Hollywood hopes the world wants to dive into summer movies not for the rush of the new but for the enjoyment of the familiar.
Movie history has moved on since Steven Spielberg invented the summer blockbuster with "Jaws." Sometimes it moves ahead, other times it moves in circles. This year it's a bit of both.
Summer has become a movie season with traditions as customary as Mardi Gras. Now is the time movie theaters dial up the air conditioning and dial down the originality. Sequels, remakes, reboots and adaptations are the norm for warm-weather viewing, and never more so than now. Several films opening in the next three months boast titles ending in 3 ("Madagascar 3"), III ("Men in Black III") or even 3DD (a nod to the abundantly voluptuous actresses in the latest installment of the "Piranha" franchise). If you count the previous Bourne movies, "The Bourne Legacy" is a 4. Add up the Marvel superheroes' earlier appearances and "The Avengers" is a 7.
Add in the other projects based on iconic films ("Total Recall," "Sparkle"), comics ("The Amazing Spider-Man"), TV shows ("Dark Shadows"), and even board games ("Battleship"), and you have 10 direct sequels and 10 more based on familiar material, such as "Snow White," "What to Expect When You're Expecting" and the "Alien" spinoff "Prometheus."
It's understandable to cling to proven successes of the past, but it's chancy. How often does lightning strike twice, let alone three times? The track record of brand-name entertainment is spotty. Whereas last summer's "Harry Potter" finale and "Kung Fu Panda 2" were popular and critical hits, "Green Lantern," "Transformers: Dark Side of the Moon," "Hangover 2" and "Pirates of the Caribbean: On Stranger Tides" were reviled. Studio back lots are honeycombed with the craters of misfired relaunches, from "Speed 2" to "Wild Wild West" to "Indiana Jones 4."
Despite the execs' appetite for cliché properties, creative types, those rule-breaking daredevils, have a stirring determination to produce new and distinctive works. While name-brand films may dominate the multiplex, innovative, independent visions and oddball themes still find their niche on Screens 17 through 20.
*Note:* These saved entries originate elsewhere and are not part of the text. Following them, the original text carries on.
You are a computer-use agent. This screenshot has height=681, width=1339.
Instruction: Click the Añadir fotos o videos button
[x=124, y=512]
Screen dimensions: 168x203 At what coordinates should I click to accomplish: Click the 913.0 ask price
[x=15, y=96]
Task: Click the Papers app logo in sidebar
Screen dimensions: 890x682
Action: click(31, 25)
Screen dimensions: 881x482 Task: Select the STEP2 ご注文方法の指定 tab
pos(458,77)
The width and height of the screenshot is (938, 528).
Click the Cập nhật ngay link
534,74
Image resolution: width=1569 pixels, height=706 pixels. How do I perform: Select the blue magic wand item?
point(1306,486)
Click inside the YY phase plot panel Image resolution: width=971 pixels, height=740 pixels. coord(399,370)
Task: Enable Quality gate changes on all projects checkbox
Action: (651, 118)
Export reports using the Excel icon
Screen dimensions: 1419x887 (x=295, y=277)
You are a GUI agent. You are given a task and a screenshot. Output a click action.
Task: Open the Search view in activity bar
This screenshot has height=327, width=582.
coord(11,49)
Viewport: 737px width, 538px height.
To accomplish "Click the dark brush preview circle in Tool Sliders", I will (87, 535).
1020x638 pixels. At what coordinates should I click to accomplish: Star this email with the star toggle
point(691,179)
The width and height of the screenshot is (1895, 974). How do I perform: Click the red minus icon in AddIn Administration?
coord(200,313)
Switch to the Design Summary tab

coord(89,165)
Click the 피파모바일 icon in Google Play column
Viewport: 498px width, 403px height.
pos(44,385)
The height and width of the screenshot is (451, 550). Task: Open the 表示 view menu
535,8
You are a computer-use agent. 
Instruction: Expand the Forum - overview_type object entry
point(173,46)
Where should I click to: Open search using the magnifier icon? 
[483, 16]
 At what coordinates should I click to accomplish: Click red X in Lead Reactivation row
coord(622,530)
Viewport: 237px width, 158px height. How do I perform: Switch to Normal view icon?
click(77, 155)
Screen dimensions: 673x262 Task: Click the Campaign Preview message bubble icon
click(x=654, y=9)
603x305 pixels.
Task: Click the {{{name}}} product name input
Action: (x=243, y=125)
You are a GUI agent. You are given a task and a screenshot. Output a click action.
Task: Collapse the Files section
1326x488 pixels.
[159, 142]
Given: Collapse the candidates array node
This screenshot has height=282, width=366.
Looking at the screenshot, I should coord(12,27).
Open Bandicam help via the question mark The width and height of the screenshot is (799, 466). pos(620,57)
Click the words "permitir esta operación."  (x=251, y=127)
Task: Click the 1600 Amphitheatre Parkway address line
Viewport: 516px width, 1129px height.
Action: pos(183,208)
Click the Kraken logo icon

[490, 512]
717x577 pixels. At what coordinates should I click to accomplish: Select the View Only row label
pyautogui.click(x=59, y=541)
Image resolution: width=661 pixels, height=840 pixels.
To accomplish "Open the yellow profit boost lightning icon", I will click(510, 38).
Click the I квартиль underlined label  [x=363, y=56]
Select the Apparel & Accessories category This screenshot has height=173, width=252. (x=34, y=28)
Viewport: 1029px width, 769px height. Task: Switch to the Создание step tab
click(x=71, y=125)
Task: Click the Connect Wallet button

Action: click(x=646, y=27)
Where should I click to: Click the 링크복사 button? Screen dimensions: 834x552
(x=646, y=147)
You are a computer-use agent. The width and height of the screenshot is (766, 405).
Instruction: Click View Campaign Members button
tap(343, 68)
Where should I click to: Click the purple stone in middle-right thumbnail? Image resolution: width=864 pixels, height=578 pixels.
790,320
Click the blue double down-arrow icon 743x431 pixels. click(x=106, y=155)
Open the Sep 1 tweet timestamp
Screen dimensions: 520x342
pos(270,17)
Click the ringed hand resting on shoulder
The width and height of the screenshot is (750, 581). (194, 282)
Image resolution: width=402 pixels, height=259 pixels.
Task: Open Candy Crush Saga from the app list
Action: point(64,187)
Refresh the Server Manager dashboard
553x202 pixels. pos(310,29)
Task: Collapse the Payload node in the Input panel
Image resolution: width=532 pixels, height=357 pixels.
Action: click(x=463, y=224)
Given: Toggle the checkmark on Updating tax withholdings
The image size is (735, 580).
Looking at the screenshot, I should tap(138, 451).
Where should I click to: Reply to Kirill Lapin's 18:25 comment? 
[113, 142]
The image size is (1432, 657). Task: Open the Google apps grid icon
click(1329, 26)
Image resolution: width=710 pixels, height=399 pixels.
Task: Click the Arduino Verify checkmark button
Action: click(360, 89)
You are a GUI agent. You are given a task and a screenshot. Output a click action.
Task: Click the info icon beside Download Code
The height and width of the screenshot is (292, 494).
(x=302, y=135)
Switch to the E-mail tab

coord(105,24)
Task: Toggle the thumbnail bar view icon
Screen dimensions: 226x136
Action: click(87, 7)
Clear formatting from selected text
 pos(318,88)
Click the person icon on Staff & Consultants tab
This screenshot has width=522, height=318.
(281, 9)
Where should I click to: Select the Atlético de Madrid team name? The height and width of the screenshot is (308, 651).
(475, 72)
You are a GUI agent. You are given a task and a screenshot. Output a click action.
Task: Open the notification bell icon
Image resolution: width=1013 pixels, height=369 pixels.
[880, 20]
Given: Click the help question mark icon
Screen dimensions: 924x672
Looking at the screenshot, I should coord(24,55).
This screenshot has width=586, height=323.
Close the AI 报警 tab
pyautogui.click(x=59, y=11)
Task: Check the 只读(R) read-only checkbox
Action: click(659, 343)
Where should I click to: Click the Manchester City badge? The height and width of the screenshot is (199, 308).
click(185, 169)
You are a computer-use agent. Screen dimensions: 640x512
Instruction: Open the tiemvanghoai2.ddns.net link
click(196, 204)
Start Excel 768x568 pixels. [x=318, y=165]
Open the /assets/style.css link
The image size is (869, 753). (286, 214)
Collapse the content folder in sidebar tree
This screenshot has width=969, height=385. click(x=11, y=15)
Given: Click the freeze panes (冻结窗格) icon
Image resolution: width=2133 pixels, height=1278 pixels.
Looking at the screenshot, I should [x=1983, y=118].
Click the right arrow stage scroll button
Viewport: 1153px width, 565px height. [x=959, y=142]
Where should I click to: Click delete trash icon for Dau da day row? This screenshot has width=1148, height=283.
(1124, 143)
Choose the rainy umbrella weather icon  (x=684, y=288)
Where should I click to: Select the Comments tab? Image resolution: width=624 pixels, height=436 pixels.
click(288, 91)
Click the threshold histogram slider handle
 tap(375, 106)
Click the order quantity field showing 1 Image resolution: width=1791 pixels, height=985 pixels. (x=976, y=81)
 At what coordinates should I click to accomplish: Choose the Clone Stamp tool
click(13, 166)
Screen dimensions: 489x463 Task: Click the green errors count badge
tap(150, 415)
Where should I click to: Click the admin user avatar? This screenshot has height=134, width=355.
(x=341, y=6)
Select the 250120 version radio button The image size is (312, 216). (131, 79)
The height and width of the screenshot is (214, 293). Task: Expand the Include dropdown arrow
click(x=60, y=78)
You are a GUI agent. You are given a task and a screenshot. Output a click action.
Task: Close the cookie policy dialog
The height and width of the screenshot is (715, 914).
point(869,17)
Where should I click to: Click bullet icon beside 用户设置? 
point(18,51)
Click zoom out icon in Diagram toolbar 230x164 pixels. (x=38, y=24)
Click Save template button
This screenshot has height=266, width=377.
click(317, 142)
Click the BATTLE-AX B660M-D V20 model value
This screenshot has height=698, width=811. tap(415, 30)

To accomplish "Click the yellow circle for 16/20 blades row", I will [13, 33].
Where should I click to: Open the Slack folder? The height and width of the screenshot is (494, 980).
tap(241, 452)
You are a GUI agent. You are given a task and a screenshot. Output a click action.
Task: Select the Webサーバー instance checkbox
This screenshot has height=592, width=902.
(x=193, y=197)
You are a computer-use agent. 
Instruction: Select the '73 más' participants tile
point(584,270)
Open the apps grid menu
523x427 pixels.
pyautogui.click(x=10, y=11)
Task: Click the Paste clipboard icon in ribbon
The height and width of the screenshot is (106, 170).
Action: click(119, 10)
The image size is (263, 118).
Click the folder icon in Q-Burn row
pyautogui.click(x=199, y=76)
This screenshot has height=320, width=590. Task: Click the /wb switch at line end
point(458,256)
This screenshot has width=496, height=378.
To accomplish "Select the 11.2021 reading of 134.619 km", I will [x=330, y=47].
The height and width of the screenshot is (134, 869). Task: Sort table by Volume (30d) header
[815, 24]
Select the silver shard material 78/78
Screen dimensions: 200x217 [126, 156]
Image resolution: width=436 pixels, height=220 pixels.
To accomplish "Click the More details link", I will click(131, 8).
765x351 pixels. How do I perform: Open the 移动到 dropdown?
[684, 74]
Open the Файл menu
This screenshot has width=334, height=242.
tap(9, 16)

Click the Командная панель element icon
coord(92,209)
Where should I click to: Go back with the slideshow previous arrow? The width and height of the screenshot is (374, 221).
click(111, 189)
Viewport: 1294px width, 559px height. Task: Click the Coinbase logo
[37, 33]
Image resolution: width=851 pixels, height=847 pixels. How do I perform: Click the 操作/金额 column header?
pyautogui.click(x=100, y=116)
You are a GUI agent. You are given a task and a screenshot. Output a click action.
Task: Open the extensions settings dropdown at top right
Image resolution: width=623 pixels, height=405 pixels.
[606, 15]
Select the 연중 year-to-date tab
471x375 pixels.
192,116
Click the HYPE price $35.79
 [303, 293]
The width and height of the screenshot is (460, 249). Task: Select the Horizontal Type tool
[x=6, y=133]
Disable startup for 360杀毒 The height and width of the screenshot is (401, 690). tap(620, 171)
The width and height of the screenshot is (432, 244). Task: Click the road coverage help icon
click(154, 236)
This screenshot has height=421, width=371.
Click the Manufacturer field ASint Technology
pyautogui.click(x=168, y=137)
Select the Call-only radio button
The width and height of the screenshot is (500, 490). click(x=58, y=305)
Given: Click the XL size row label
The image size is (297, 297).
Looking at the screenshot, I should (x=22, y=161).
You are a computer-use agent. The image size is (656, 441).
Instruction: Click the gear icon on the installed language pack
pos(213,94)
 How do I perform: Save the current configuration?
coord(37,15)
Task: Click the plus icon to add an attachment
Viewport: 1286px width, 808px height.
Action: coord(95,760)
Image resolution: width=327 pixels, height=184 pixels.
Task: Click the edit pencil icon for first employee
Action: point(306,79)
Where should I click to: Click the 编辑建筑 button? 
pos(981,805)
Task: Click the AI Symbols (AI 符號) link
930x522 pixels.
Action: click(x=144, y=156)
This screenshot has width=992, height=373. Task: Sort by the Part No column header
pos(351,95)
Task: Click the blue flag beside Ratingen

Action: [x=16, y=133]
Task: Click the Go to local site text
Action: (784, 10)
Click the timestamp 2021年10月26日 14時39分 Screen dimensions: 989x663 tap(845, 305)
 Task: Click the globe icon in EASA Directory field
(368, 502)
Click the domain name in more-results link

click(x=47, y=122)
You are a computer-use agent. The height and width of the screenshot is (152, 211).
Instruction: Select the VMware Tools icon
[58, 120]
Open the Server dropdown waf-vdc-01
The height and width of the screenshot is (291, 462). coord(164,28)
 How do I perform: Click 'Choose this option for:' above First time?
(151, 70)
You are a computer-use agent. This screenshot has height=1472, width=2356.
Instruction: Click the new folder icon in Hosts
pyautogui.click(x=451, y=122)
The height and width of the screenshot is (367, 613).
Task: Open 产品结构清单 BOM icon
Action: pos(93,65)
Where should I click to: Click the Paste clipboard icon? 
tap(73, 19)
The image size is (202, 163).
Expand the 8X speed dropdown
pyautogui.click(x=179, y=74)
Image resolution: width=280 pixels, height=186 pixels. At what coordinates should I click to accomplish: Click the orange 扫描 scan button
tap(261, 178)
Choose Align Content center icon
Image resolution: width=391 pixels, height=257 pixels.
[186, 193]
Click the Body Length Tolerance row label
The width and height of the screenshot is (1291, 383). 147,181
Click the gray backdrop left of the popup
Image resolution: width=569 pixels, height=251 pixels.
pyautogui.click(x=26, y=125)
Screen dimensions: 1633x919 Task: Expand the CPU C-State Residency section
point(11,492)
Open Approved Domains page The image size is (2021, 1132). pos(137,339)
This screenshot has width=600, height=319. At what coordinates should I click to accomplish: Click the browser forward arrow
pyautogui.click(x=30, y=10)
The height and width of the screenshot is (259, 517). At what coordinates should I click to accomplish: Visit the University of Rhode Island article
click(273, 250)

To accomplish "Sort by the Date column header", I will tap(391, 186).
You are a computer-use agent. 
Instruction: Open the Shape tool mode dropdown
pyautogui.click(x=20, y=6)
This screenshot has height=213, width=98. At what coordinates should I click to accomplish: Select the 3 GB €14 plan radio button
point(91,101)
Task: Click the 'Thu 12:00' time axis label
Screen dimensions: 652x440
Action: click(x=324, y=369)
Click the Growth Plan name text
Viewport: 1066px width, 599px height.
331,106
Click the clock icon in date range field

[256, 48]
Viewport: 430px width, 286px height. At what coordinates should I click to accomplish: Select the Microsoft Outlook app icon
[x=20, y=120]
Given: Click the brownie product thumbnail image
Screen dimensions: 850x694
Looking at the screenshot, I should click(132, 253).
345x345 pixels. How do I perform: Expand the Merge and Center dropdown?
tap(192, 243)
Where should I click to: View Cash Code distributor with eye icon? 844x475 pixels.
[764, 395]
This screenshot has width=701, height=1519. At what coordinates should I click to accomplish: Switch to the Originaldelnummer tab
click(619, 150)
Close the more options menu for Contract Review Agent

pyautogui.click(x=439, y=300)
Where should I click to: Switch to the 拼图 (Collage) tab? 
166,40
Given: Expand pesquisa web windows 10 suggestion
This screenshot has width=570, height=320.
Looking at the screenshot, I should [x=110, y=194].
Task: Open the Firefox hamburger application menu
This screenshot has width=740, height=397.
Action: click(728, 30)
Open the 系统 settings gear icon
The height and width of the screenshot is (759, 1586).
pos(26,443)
Two of the season's standouts are deliriously inventive and synopsis-resistant. You've never seen the likes of "Hysteria," a Maggie Gyllenhaal farce about the Victorian-era invention of the vibrator, or the larky Aubrey Plaza/Mark Duplass time-travel love story "Safety Not Guaranteed." That's part of what makes them so engaging. They were made as labors of love, not franchise cornerstones to be reduced to a dozen words of snappy DVD box copy.
Of course, the lines aren't always so clear. Christopher Nolan's Batman movies prove that well-worn characters can be the basis for intelligent, thoughtful and provocative blockbusters. Improbably, the screenplay to "Madagascar 3: Europe's Most Wanted" was written by indie-movie darling Noah Baumbach ("The Squid and the Whale," "Greenberg"). And "Prometheus," helmed by visual master Ridley Scott and written by "Lost's" Damon Lindelof, promises to be a more cerebral, challenging story than the usual summer kaboom-fest.
Here's a rundown of 20 films -- 10 with original concepts, 10 based on established properties -- we expect to make a big impact over the next 16 weeks.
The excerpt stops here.